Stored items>
-*-

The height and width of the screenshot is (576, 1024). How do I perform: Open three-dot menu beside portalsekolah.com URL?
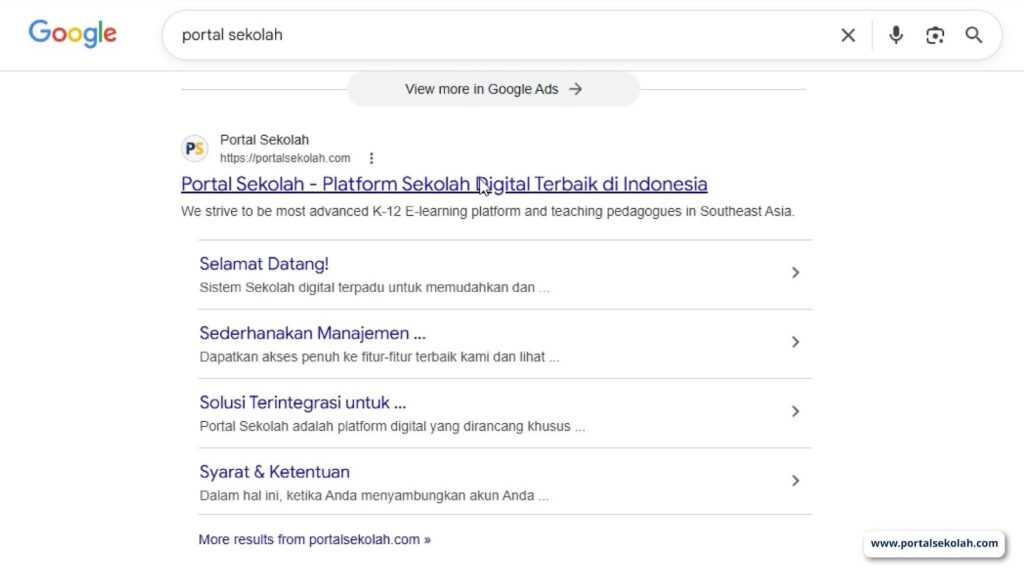pyautogui.click(x=372, y=158)
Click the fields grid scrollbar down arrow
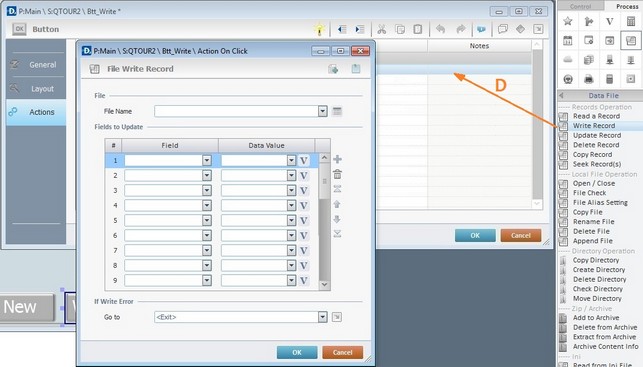This screenshot has height=367, width=643. (x=324, y=284)
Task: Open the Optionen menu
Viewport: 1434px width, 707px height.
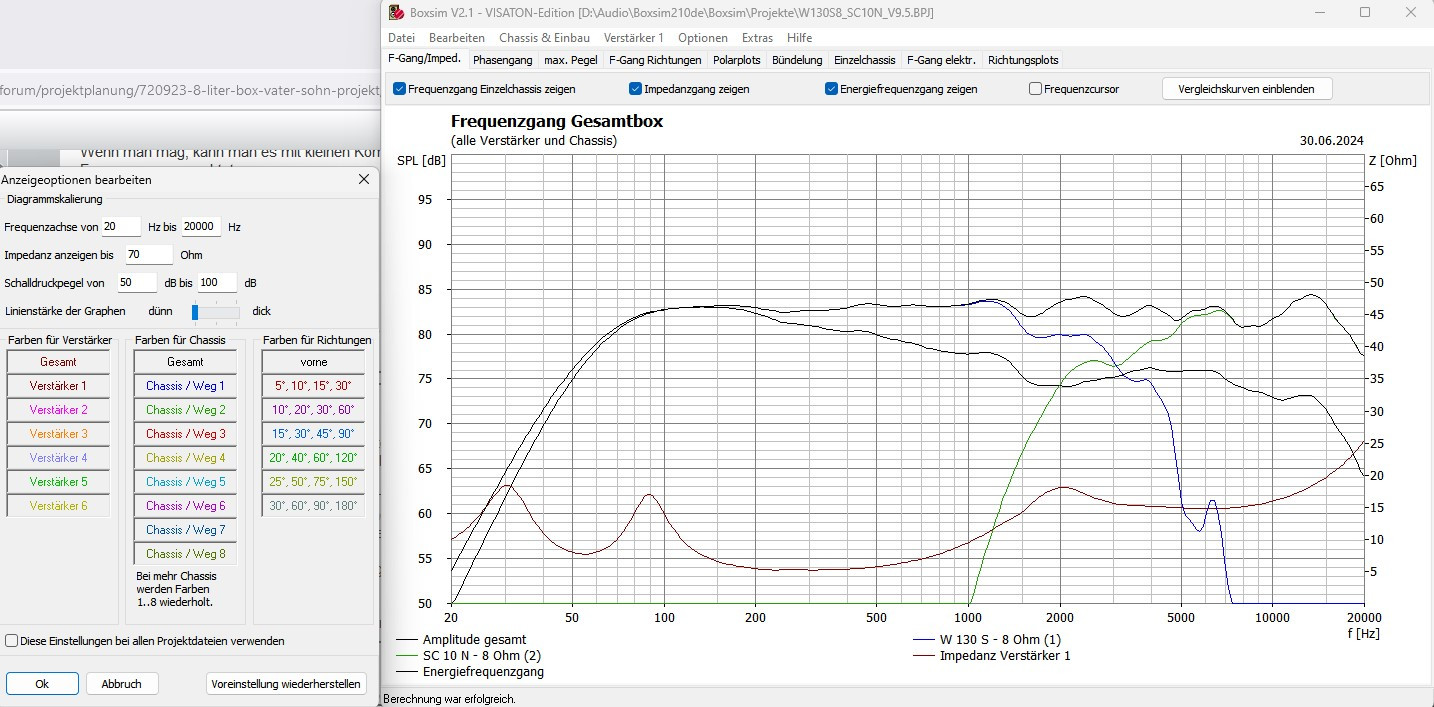Action: click(x=703, y=37)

-*-

Task brief>
Only the lines from the line that contains "Task: Open the Optionen menu" through the end of the entries are to be written out, exactly and without pictures, both ends included.

Exercise answer>
Task: Open the Optionen menu
Viewport: 1434px width, 707px height.
Action: click(x=703, y=37)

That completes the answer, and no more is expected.